Department of Statistics
STATS 710 Probability Theory
Below description edited in year: 2019
Points: 15
Prereqs: STATS 310 or 320 or 325, (or MATHS 332 and permission of lecturer)
Credit: Final exam 60%, assignments 40%.
Textbooks: "Knowing the Odds: An Introduction to Probability" by John Walsh
For Advice: Simon Harris (Email: simon.harris@auckland.ac.nz | extn: 81109), Jesse Goodman (Email: jesse.goodman@auckland.ac.nz | extn: 88646)
Taught: Second Semester City
Website: STATS 710 website
This course will provide an introduction to probability theory, and is recommended for graduate students interested in statistical theory, stochastic modelling, quantitative finance, probability, statistical physics, and analysis. The course will cover: 1. The axiomatic definition of probability, associated set theory, and independence. 2. Random Variables and Vectors, expectation, conditional expectation. 3. Limit theorems, including the “fundamental theorems of statistics” (the law of large numbers, and the central limit theorem). 4. Other topics chosen by the instructors.

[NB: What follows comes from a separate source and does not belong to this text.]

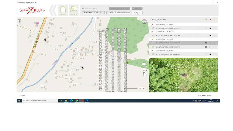
Task: Open the verification magnifier icon in the header
Action: coord(73,10)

Topics studied include: Probability with sigma-fields and measurable spaces. Borel-Cantelli Lemmas and 0-1 laws. Random variables, expectation and conditional expectation. Sequences of independent random variables, the Law of Large Numbers, and the Central Limit Theorem.
Disclaimer:
Although every reasonable effort is made to ensure accuracy, this information for the course year (2019), is provided as a general guide only for students and is subject to alteration.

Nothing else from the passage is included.